On board the Franziska in the Gulf of Mexico . November 26, 1869.
Thanks be to God, we are now confidently looking forward to the imminent end of our voyage. On the 26th at 2:00 a.m. we passed between Cuba and Santo Domingo (Hispaniola) and are now sailing along the southern coast of Cuba. We hope to sail around the Cuban west coast tomorrow, since we have a favorable wind, which, if it holds, will bring us to Galveston in a week. Although here on the ship there is no opportunity to spend money, this situation, though bringing freedom from care, is yet unpleasant, and we shall all be heartily glad to see the end of this voyage.
The two farmers mentioned above were formerly lawyers: their names are Mr. Engelking and Mr. Wagner. Eighteen years ago Engelking was a Prussian law clerk. He has spent ten years in Texas and lived through the times of disorder (Texas Revolution). He is of an impetuous but upright character, and since he lives between the Brazos and Colorado rivers, he is very well known to Preacher Fuchs in Wild Cat Spring, and so for now we are relying on his counsel, which he gives with great caution.

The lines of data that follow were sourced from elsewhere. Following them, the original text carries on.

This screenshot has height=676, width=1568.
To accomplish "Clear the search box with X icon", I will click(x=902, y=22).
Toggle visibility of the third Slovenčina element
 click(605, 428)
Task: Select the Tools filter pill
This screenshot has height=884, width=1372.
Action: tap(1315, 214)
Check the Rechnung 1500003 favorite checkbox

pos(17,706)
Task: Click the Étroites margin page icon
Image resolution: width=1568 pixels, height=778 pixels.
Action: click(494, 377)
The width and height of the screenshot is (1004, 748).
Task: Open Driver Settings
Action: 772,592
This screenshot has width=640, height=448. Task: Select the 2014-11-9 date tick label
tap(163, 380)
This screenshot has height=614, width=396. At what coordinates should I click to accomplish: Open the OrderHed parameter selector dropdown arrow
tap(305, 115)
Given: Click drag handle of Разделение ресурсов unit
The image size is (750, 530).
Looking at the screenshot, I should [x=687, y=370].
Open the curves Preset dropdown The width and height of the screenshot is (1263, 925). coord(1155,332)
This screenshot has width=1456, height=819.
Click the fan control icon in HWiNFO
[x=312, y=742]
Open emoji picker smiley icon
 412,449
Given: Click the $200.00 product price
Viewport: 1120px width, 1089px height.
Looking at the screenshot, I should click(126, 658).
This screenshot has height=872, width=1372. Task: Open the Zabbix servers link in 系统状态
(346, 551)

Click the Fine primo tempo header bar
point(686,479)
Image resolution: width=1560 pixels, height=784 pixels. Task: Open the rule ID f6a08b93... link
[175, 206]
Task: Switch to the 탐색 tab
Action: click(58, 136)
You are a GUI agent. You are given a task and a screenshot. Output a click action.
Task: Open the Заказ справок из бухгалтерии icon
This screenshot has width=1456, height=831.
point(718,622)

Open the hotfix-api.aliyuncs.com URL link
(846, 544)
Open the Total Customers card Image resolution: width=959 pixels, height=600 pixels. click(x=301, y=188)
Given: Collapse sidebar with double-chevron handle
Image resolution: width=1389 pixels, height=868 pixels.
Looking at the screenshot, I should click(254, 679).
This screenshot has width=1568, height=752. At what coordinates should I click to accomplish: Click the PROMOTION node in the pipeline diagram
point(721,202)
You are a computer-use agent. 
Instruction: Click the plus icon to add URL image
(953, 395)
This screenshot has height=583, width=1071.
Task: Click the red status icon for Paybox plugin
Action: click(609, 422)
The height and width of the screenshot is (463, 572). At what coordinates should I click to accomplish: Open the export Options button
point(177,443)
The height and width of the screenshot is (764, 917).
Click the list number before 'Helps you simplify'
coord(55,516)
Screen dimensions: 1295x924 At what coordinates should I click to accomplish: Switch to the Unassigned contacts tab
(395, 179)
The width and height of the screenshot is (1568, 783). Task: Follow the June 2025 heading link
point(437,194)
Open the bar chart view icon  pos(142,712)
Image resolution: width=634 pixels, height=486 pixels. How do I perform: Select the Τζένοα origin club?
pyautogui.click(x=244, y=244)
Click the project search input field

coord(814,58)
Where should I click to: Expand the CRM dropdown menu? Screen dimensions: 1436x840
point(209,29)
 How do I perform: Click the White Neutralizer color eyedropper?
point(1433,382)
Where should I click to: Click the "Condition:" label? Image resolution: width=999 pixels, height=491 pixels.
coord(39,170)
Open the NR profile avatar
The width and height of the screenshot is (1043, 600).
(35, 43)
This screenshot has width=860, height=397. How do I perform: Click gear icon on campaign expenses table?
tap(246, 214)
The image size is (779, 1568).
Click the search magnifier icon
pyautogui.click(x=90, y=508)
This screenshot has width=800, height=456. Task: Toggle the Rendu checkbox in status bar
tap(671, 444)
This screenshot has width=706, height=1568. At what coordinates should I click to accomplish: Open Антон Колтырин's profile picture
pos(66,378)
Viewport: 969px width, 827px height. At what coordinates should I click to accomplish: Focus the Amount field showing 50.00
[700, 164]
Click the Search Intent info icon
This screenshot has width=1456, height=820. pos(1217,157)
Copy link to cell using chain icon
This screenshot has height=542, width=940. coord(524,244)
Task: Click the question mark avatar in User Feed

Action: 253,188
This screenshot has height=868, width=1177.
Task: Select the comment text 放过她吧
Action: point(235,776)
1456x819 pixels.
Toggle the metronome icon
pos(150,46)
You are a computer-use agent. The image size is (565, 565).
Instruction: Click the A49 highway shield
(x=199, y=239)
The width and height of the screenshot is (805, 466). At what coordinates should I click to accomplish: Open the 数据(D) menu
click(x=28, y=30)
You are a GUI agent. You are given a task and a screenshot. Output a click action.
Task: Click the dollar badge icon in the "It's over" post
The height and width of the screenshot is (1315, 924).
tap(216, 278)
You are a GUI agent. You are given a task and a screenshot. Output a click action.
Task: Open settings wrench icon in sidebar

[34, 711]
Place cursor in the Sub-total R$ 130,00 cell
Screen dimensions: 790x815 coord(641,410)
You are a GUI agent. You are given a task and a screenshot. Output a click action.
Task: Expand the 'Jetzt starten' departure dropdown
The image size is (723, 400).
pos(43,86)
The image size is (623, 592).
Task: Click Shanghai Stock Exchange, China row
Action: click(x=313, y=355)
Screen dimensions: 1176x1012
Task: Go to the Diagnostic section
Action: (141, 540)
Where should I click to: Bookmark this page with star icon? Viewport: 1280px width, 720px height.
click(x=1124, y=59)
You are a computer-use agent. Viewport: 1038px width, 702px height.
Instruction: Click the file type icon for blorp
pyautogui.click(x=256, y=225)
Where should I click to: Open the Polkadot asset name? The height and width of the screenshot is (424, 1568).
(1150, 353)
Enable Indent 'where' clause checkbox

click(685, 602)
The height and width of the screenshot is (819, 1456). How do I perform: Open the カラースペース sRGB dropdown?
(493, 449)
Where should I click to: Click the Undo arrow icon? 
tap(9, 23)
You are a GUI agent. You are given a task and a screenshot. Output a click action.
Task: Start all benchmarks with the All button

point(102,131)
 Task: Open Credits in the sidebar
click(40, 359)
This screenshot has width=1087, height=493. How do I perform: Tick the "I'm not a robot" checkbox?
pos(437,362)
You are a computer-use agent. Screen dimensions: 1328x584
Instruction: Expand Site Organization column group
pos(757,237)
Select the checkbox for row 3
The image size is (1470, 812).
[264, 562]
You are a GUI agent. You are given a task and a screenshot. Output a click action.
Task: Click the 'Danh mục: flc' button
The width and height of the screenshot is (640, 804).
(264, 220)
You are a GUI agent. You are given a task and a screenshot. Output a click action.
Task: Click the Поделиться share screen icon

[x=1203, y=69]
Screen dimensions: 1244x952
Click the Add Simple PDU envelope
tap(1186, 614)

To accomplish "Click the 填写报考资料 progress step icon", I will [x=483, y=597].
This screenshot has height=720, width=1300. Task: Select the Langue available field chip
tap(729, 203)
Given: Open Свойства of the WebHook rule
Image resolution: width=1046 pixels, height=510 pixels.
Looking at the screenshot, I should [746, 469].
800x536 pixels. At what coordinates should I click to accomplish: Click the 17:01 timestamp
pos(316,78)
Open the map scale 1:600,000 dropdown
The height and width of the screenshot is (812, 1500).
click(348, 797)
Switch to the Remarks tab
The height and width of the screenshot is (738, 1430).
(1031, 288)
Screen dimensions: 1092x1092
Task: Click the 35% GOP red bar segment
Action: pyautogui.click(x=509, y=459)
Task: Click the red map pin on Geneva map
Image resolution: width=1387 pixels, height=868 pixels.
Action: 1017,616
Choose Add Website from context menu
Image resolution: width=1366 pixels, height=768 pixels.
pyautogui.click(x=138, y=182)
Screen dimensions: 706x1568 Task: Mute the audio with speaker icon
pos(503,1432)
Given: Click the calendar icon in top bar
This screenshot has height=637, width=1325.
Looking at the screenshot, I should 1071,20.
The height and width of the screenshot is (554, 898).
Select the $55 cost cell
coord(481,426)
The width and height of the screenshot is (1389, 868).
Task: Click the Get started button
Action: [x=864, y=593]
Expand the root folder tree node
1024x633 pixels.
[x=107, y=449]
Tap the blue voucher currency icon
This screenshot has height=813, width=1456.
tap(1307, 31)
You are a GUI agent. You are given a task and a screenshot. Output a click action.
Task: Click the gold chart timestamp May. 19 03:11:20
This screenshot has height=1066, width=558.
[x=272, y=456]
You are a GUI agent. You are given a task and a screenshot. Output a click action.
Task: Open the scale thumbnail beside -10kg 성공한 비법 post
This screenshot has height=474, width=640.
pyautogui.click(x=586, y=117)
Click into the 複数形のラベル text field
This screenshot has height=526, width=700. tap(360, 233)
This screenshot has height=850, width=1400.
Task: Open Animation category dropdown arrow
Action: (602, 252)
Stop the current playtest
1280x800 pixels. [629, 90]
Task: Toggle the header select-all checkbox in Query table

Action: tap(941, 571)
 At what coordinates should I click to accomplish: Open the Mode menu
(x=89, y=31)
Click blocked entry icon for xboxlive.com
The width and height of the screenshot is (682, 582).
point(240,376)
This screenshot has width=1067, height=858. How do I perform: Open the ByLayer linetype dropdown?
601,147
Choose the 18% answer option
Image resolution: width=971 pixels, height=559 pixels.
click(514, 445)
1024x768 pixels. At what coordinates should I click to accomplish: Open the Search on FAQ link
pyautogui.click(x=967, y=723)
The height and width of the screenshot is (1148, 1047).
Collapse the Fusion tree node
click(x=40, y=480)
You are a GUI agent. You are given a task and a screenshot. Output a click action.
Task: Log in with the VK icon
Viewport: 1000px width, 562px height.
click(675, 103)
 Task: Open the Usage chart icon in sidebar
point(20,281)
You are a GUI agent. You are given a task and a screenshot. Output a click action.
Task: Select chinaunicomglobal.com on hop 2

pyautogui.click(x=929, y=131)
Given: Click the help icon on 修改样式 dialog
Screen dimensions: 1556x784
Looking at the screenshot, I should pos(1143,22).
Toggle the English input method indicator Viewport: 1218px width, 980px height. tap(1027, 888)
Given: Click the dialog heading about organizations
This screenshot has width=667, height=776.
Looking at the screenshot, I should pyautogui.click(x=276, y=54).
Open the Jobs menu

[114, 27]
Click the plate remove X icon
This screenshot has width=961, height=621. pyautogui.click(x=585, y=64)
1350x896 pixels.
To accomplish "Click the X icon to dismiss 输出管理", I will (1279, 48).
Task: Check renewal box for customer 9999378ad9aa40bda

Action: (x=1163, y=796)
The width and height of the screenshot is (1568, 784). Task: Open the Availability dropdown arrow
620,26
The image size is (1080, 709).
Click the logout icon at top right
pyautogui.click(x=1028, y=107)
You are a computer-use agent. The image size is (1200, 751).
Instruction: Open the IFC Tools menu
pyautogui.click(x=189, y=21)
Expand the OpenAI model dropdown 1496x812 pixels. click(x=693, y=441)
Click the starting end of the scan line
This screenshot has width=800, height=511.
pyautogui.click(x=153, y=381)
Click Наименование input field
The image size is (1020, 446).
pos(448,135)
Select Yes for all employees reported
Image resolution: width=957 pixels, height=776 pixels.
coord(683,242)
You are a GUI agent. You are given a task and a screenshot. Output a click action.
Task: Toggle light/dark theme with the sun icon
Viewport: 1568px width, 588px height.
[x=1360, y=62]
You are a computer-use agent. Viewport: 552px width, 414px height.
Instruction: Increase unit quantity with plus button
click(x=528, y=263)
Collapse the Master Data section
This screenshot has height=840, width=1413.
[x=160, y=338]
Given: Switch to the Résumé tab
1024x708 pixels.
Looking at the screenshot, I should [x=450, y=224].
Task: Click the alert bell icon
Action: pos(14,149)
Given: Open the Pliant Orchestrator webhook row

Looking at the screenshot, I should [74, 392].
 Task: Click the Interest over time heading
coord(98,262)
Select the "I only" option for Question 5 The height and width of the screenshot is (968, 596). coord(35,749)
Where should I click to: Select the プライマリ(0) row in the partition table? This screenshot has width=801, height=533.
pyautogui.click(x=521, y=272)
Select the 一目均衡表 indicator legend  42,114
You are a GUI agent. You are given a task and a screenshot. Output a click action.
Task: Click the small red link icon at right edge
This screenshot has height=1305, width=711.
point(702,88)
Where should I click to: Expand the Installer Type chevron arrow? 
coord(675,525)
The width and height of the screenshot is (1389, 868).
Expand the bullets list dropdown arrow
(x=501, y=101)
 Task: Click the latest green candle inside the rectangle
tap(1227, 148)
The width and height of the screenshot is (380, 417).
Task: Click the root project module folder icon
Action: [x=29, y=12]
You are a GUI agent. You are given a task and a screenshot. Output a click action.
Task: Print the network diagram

Originally it was my intention to go from Galveston to Houston by steamboat and then make an exploratory trip to Bastrup, however, we shall travel with Engelking to St. Philippe de Austin and explore first from there. For a year there has been steamboat service on the Brazos, so that one can go directly from Galveston to St. Philippe de Austin in two days. This is very advantageous, especially as concerns the baggage, for shipping freight wagon is very expensive.